En lo que respecta al Daño Moral, la parte actora señala que le corresponde dicho concepto, dada la conducta del patrono, al suspender la relación de trabajo, lo cual le produjo daños económicos y emocionales, no obstante, en materia laboral se ha venido otorgando dicho concepto, únicamente cuando exista un infortunio laboral, siempre que se cumpla con los requisitos contemplados en norma.  Ahora bien, en el caso que nos ocupa la parte actora pretende el pago de dicho concepto basado en una supuesta afectación de carácter no solo económica sino emocional, siendo pertinente señalar que las normas laborales, establecen las maneras de subsanar aquellas situaciones donde la afectación económica derive de una relación de trabajo, resultando pertinente traer a colación sentencia Nro. 737, de esta Sala de Casación Social de fecha 12 de abril de 2007 (caso: José Antonio López Chavero contra Distribuidora de Licores La Botella de Oro, C.A. y otros), en la cual se expuso lo siguiente:

 (…) la Sala procede a decidir la controversia bajo los siguientes razonamientos.

En primer lugar, se observa que la parte accionada advierte que no compete a la jurisdicción laboral la calificación de determinadas conductas como delitos, y que al no estar facultado el órgano jurisdiccional para establecer tal calificación, no podría tampoco determinar si existió el hecho ilícito que configuraría la conducta presuntamente delictiva, y agrega que:

…para que se pueda alegar la existencia de un delito como presupuesto para reclamar indemnizaciones por daño, forzosamente se ha debido ventilar con anterioridad un proceso penal donde hubiere ocurrido la calificación del delito que se alega como hecho ilícito, al falta (sic) esto, se debe concluir que no hay delito y por ende no puede haber hecho ilícito.
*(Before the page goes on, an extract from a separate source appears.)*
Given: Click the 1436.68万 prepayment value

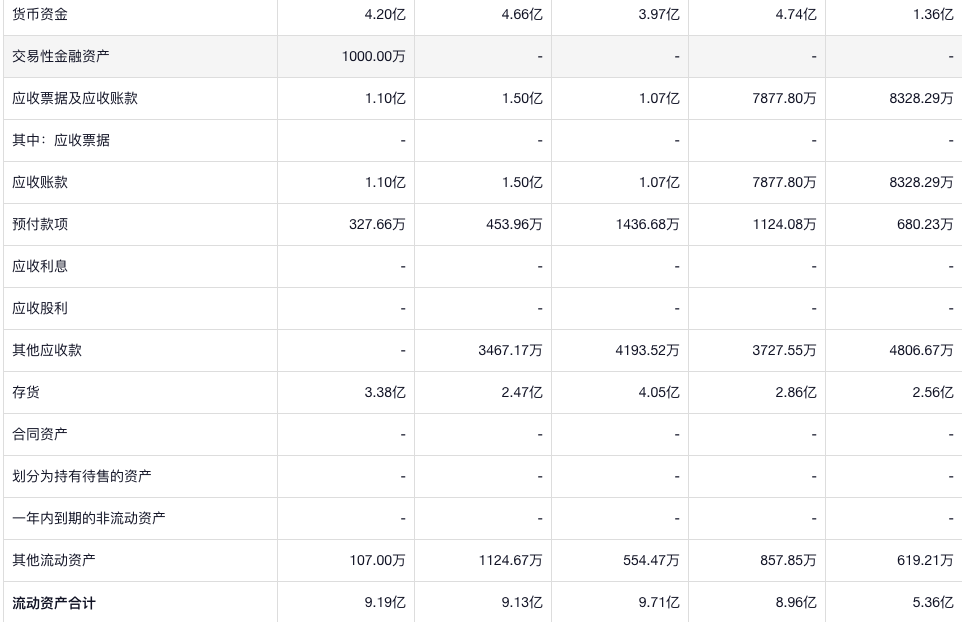Looking at the screenshot, I should [647, 224].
En efecto, no compete a la jurisdicción laboral determinar si una conducta específica puede ser calificada como delito ni aplicar las penas que eventualmente correspondan, sin embargo, la calificación que esta misma conducta pueda merecer en el ámbito laboral como un ilícito generador de daños resarcibles de acuerdo con los principios de la responsabilidad civil, no depende de una previa calificación del hecho como revestido de consecuencias penales, ya que la antijuridicidad de la conducta y su imputabilidad a un sujeto determinado pueden perfectamente examinarse dentro del campo de la responsabilidad civil para determinar la procedencia de las indemnizaciones demandadas, sin perjuicio de que simultáneamente la misma conducta sea calificada como delito por la jurisdicción competente y se apliquen las sanciones que en este ámbito del derecho se establecen como consecuencia jurídica del acto. (Resaltado de esta Sala).

De la decisión parcialmente transcrita, se observa que no compete a la jurisdicción laboral calificar actuaciones o hechos que traspasen el ámbito de una relación de trabajador-patrono, exponiendo situaciones dolosas o culposas que puedan ser resarcidas de acuerdo a los principios de la responsabilidad civil.

En tal sentido, no le compete a esta Sala establecer la existencia de un daño moral por una conducta del patrono que genera un daño económico al trabajador que puede ser reparado mediante los mecanismos legales debidamente contemplados por la ley. Así se decide”.